──────── Input

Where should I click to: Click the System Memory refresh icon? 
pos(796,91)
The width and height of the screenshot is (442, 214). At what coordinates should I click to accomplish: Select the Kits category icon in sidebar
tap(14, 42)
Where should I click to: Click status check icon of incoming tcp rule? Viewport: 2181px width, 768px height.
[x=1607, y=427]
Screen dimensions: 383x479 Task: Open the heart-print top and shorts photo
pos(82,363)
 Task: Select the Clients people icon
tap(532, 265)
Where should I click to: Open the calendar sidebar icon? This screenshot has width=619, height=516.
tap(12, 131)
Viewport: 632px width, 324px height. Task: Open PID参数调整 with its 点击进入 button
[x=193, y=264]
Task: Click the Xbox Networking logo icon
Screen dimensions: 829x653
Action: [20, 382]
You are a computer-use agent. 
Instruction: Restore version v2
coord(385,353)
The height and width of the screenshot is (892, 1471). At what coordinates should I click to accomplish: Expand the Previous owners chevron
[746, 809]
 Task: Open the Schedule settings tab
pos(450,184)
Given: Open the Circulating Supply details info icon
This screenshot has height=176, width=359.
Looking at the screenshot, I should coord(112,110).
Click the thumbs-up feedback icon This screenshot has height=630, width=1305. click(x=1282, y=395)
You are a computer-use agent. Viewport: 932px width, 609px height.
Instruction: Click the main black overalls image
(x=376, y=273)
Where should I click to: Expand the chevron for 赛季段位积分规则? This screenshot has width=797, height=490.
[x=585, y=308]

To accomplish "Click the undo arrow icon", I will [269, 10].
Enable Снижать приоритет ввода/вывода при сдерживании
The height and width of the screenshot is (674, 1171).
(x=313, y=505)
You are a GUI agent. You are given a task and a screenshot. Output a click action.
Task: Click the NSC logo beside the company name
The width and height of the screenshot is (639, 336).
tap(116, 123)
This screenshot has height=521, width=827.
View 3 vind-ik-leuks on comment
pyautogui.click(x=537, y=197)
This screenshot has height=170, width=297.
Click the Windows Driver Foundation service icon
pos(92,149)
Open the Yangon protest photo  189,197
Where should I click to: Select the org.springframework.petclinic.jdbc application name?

────────────────

> _Task to complete_
With the line that contains "This screenshot has height=521, width=827." as the first and the final line of the data as the last, repeat every line in that span exactly.

> _Task solution_
This screenshot has height=521, width=827.
View 3 vind-ik-leuks on comment
pyautogui.click(x=537, y=197)
This screenshot has height=170, width=297.
Click the Windows Driver Foundation service icon
pos(92,149)
Open the Yangon protest photo  189,197
Where should I click to: Select the org.springframework.petclinic.jdbc application name?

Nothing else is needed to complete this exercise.